Now let’s take a minute to discuss buying equipment. I occasionally see recyclers buying the latest in a rollback vehicle haulers or an oversized loader when they don’t have the money to buy inventory. Unless you own a u-pull-it business or have an insurance contract, you probably don’t need a rollback. Investing that money in inventory will make you a lot more than you will ever save towing your own vehicles. Besides, if you can’t buy vehicles, what are you going to haul?

Another piece of equipment that very few recyclers need is a vehicle crusher. The experts tell me that you need to crush 80+ vehicles per day to make it economical to own one of these high dollar machines. Again, investing the money in inventory will make you a lot more money in the long run.

Now back to when to borrow money:

Another time to consider borrowing money is when you want to increase sales more than 10%. As a rule, you can grow sales between 5-10% annually without borrowing money, provided you keep overhead under control. If your sales goal is higher than 10%, you may run out of money and not be able to buy the inventory needed to sustain the desired sales increase. Realistically, it takes between 3 to 4.5 times your average monthly sales, invested in inventory and receivables, to maintain your sales increase. Example: If your average sales are $50,000 per month, from your inventory, it normally takes between $120,000 and $175,000 (invested in inventory and receivables) to maintain those sales. Therefore, if you want to increase sales from $50,000 to $60,000 ($10,000 per month), you probably need between $20,000 and $30,000 in additional monies to attain and maintain that increase. If you do not have the needed cash reserves to support the increase in sales, you might consider a loan or line or credit. Properly invested, this loan can usually be paid back in less than two years.

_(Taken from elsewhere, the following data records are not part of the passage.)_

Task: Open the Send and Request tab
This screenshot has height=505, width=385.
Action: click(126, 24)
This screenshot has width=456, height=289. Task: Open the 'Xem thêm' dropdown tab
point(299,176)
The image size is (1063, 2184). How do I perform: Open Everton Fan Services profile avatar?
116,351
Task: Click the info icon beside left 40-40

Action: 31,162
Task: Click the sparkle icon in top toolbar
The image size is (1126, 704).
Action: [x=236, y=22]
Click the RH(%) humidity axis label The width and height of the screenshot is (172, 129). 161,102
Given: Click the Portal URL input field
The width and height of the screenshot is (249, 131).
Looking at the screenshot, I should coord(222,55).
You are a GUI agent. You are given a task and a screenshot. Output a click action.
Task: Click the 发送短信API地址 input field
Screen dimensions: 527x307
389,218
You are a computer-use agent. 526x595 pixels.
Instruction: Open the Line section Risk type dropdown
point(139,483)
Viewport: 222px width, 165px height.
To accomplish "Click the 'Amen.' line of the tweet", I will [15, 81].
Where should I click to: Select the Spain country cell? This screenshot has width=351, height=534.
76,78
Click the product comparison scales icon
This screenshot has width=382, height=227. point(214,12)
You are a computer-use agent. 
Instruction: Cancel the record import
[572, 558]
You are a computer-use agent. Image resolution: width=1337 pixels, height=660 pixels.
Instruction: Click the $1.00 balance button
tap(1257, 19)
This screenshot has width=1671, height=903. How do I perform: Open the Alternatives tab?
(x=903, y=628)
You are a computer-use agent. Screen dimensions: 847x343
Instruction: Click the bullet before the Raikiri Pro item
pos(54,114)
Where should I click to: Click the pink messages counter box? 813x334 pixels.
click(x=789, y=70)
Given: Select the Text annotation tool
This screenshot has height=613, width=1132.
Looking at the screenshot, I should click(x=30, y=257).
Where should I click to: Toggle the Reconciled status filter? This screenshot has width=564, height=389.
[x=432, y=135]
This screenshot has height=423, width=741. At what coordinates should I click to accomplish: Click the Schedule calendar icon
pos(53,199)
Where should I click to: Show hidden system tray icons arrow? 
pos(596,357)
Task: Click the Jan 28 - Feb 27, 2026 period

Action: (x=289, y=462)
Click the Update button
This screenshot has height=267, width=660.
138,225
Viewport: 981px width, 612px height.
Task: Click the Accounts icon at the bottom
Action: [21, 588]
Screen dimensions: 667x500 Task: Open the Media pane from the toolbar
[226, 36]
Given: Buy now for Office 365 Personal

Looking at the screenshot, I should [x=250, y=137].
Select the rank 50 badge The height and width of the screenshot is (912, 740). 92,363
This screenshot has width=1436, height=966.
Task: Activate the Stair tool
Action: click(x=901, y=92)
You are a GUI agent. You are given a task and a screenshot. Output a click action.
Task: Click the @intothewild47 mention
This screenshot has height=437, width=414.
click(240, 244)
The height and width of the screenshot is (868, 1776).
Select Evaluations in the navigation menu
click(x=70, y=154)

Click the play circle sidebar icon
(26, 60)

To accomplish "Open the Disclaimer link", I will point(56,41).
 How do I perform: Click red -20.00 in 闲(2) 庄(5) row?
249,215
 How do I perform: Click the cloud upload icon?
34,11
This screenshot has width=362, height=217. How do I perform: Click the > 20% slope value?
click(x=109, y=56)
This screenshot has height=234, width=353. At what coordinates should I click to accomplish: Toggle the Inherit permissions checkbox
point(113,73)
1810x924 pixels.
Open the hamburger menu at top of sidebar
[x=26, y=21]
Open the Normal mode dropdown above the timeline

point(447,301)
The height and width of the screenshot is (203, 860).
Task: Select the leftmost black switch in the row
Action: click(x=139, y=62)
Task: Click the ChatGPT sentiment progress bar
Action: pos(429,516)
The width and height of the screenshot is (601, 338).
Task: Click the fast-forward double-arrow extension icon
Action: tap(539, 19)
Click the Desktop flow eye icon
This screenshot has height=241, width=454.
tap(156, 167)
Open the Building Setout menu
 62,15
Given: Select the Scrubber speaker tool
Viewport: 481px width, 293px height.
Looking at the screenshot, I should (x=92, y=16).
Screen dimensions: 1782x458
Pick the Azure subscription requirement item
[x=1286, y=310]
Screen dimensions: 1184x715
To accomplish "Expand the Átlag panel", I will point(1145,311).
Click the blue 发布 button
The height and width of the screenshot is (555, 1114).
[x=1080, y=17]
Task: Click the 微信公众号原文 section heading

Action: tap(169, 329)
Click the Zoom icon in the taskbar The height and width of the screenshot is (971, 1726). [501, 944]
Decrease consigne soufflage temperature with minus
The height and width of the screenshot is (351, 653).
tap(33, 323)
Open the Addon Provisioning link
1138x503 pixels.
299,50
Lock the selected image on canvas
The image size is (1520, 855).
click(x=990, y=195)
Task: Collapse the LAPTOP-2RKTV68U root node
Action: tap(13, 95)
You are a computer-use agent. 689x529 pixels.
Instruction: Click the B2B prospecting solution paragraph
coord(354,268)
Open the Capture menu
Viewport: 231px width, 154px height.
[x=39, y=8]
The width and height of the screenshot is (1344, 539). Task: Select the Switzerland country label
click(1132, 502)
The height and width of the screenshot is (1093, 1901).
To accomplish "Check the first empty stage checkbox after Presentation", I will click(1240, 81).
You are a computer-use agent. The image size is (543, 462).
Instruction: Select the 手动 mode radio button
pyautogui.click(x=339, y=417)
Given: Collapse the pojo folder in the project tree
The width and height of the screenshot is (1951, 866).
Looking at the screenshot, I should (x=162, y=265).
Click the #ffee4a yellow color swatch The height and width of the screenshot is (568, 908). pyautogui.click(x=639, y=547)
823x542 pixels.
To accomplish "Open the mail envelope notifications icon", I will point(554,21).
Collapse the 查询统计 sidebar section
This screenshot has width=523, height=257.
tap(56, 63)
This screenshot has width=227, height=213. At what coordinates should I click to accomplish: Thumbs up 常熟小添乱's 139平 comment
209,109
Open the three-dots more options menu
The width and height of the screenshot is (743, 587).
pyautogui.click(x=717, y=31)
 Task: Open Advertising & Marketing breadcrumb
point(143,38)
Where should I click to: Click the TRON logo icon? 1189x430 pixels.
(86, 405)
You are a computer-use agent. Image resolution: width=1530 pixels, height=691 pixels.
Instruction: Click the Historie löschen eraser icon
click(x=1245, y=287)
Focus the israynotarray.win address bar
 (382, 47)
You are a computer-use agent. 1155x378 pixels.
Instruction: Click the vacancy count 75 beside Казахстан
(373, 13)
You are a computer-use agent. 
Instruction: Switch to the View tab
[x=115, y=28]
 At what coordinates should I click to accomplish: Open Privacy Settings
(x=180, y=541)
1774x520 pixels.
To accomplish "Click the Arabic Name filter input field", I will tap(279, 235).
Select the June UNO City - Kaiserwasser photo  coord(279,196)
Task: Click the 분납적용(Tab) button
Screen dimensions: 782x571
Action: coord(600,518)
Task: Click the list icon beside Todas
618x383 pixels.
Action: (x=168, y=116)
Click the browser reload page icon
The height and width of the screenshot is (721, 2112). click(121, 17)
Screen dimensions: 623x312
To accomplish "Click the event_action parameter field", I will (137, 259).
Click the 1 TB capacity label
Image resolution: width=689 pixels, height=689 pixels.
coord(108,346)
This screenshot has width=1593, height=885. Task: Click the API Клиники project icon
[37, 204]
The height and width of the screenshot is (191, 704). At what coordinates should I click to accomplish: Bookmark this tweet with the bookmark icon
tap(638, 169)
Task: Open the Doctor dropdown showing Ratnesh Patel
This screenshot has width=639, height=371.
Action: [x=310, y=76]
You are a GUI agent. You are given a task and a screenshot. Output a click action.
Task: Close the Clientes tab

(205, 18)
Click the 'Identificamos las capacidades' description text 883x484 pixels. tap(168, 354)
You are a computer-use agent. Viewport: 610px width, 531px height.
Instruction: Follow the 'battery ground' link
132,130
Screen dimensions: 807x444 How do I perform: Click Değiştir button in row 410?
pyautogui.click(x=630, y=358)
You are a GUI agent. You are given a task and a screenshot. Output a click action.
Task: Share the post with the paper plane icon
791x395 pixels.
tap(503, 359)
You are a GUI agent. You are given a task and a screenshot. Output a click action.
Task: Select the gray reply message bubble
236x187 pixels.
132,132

You may also need access to a line of credit while you are waiting for customers 
to pay for the parts they bought last month. Recyclers tend to run out of “car 
buying money” near the middle of each month, so this money can help bridge the gap. The reason for this is pretty simple. If a shop owes you $5,000, at the end of the month, they will probably owe you $9,000 by the time they pay you 
the $5,000. We need to be able to continue buying during this delay.

It is difficult to grow a business quickly without an extra source of money. We seem to be very quick and comfortable borrowing money for a new boat, home, car, etc., but we often hesitate to feed the very entity that pays for all of these things, our business. I hope you find this information helpful.